Why Gordon Ramsay Says You Should Add Extra Seats To Special Restaurant Reservations

Gordon Ramsay, a chef to many and a friend to all, has been in the restaurant game a long time. While perhaps best known for barking at wannabe cooks on "Hell's Kitchen," or as the gruff-but-loveable Scottish softie on "MasterChef," Ramsay actually began his career in cuisine many moons ago. As a 20-year-old, Ramsay worked under Marco Pierre White in the kitchen of Harvey's in London before doing a French tour de kitchens in the 1990s (via Britannica). By 1993, he was head chef at Aubergine back in England, bringing the restaurant two Michelin stars in the three years that followed. When Ramsay opened his own restaurant (the creatively named Gordon Ramsay) in 1998, it was to no one's surprise when the establishment garnered three Michelin stars and was rated one of the best restaurants in the world.

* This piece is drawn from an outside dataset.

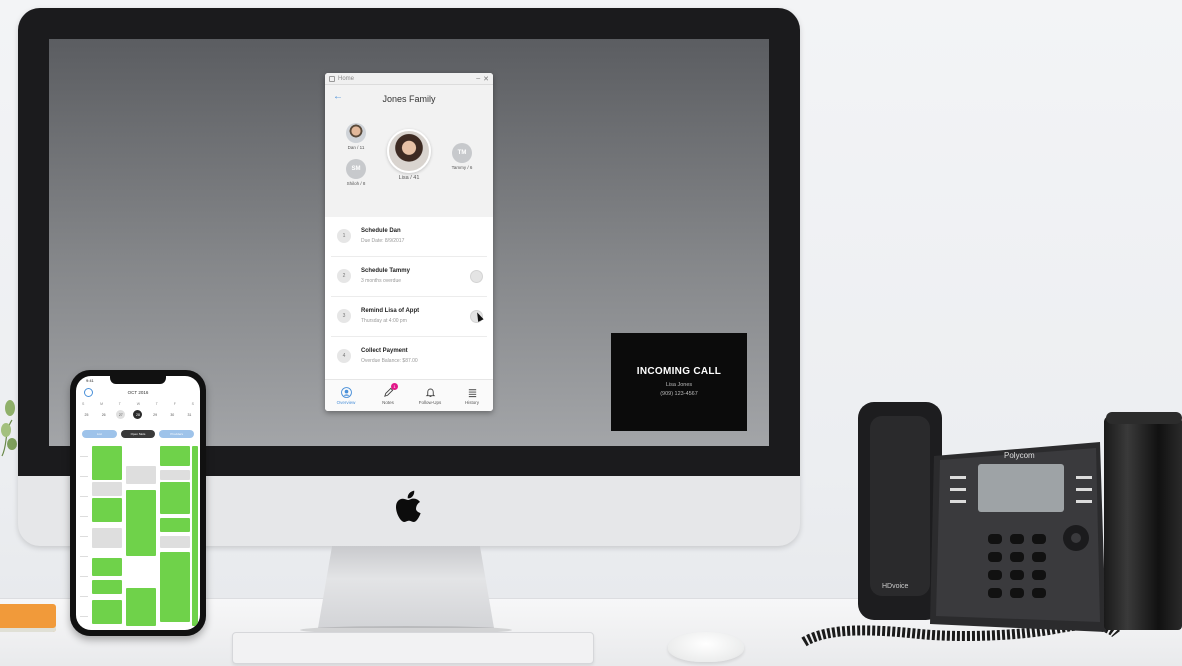 The height and width of the screenshot is (666, 1182). I want to click on nav-overview: Overview, so click(346, 396).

So, you could say your friendly neighborhood master chef knows a thing or two about the restaurant biz. And Ramsay has a little neighborly advice for you: Book an extra seat when reserving a romantic table for two. Ramsay told the Daily Mail that if you want to avoid "getting stuck in the corner like a doorstop," make your reservation on that special evening out for three, even if there are only two of you. Brilliant nugget of wisdom? Ramsay's got a million of 'em. That's right — there's more where that came from.

Gordon Ramsay has more hard-won restaurant wisdom for you

"When [restaurants] list ten specials," Ramsay told the Daily Mail, "that's not special." And furthermore, don't be afraid of sommeliers! "We have a fear about talking to sommeliers because you think you're going to be ripped off," the chef explained. Ramsay went on to say that, if you can push past the fear, ask for a great glass (or bottle) of wine, and tell your sommelier what you are willing to spend, as anyone worth their salt will deliver.

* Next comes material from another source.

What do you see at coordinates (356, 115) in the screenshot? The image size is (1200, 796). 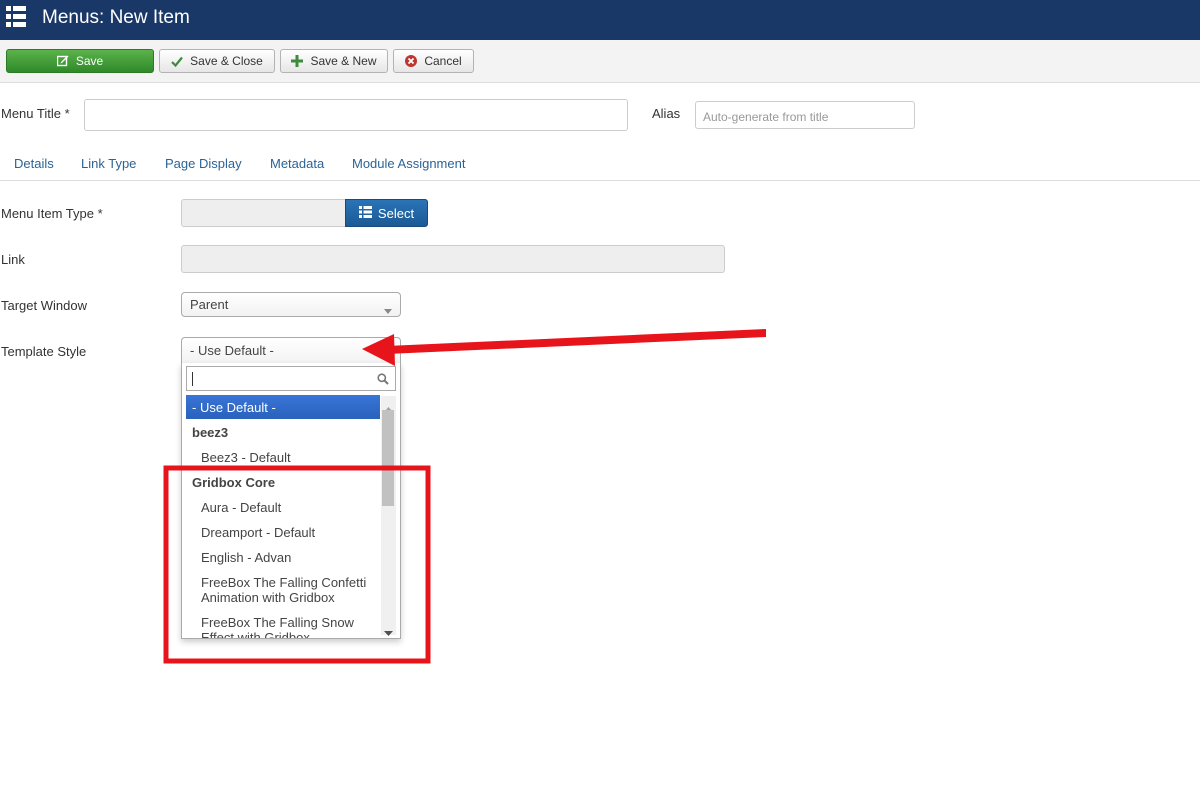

And Ramsay doesn't just spill the tea on wine in his Daily Mail interview; he scatters warnings like lemon zest throughout a diatribe on restaurant bragging rights. "When [restaurants] turn around and tell me it is the 'famous red lasagne,' who made it famous?" He told customers to be wary of words like "famous," "wicked," and "best-in-the-country," because after all, said Ramsay, "Who said that? Who named that?"

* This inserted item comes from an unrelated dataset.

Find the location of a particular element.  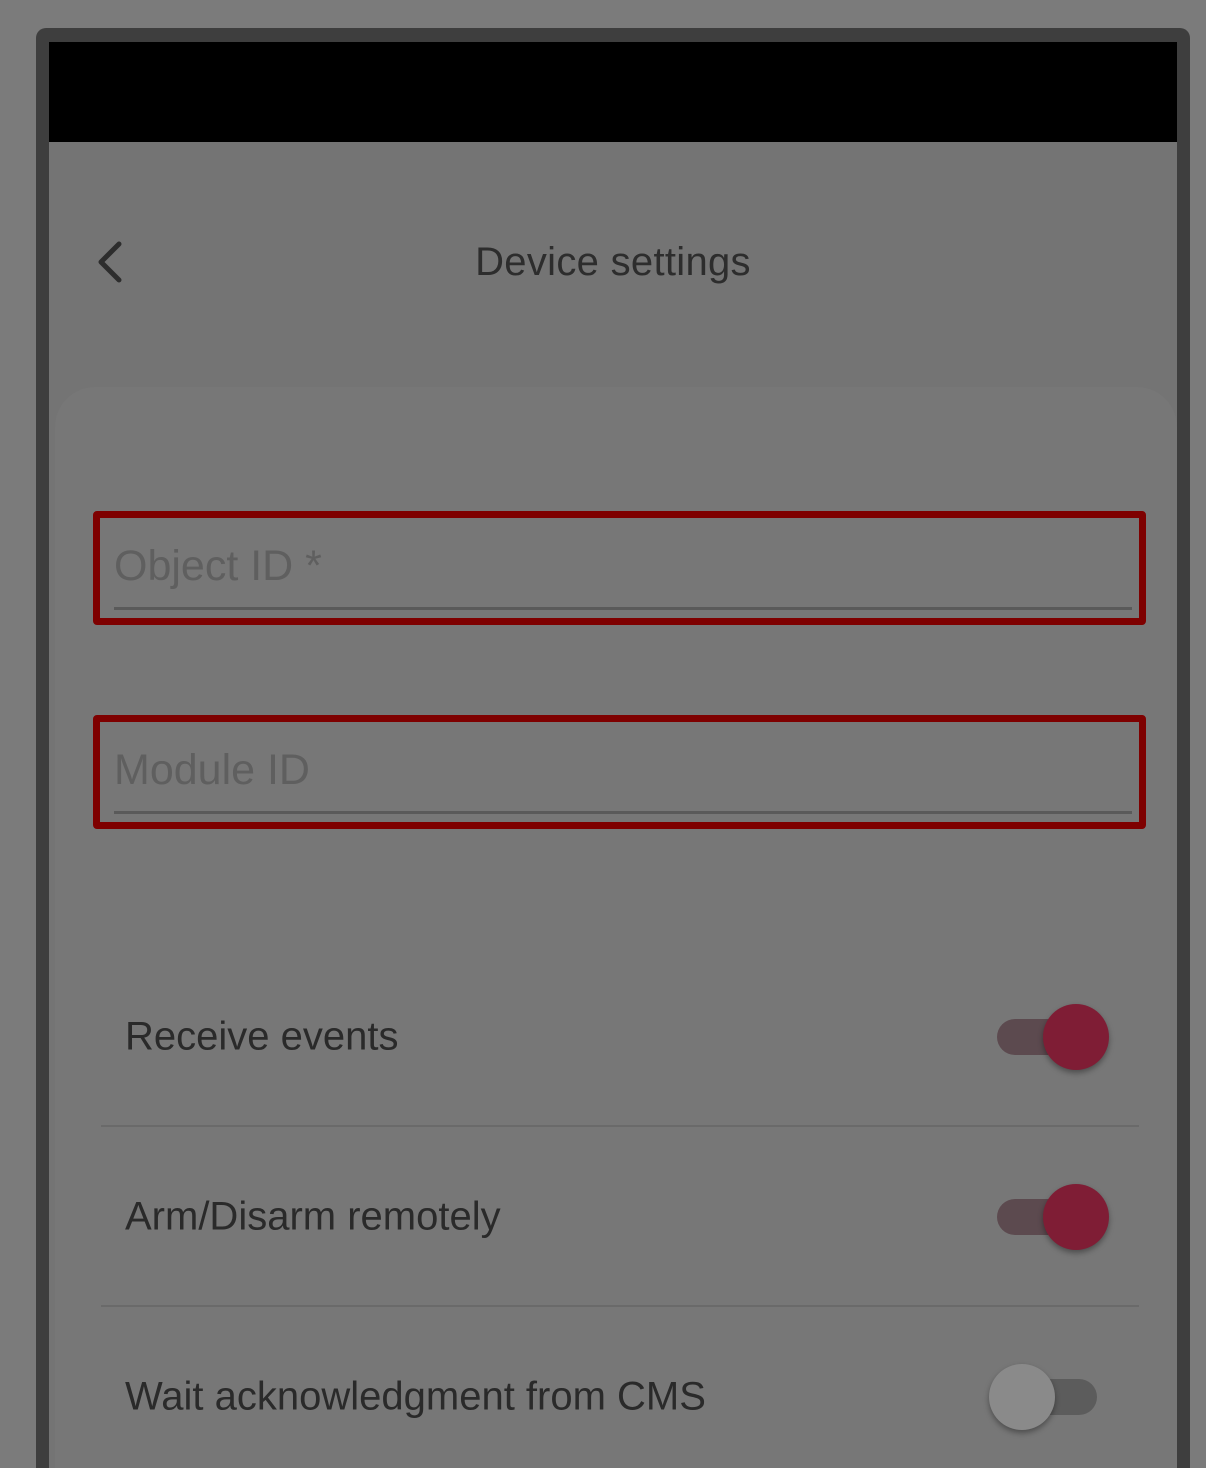

object-id-input is located at coordinates (623, 568).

In terminology you should be using, Ramsay suggested asking for the "bin-end list" when looking for a bottle of wine; these will be bottles that haven't sold as well, or have a defect with the label, or are of a vintage that will soon be out of the rotation. In other words, the bin-end list will get you the most reasonably priced bottles of wine, and might be something you wouldn't otherwise have tried. Don't be nervous; channel your inner Ramsay and bargain bin-end shop with boldness!